WHAT IS EXPECTED: Look through the entries below for the string "agent", and copy each line where it is found.

GIVEN RECORDS:
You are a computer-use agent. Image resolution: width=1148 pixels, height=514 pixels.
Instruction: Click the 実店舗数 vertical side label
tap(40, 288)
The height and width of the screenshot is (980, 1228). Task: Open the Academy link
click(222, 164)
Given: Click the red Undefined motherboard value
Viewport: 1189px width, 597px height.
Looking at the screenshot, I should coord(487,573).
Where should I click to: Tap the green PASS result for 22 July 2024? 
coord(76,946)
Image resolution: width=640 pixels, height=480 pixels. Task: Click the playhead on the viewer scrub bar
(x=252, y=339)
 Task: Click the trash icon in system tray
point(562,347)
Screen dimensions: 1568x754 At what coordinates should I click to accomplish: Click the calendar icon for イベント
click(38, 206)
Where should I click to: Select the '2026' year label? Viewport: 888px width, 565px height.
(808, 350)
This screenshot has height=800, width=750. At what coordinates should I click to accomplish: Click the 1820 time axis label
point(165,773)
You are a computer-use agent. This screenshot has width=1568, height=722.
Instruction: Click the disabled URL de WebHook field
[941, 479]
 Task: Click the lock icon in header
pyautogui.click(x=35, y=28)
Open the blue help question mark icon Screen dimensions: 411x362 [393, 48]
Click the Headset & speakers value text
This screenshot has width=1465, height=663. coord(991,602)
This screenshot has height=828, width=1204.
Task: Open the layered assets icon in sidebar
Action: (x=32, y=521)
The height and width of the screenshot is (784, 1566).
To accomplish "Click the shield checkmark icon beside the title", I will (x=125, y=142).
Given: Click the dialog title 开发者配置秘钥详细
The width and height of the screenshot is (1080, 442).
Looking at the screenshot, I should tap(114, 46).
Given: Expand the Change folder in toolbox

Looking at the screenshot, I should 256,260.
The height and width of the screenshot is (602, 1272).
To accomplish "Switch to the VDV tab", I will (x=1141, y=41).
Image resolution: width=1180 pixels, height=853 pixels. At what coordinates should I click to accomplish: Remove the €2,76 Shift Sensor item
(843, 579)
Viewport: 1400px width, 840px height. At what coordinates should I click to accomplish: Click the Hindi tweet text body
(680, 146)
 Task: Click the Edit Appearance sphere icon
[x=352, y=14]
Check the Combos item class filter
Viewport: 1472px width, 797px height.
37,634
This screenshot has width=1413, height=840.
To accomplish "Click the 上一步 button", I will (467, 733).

RESULT:
You are a computer-use agent. Image resolution: width=1148 pixels, height=514 pixels.
You are a computer-use agent. This screenshot has width=1568, height=722.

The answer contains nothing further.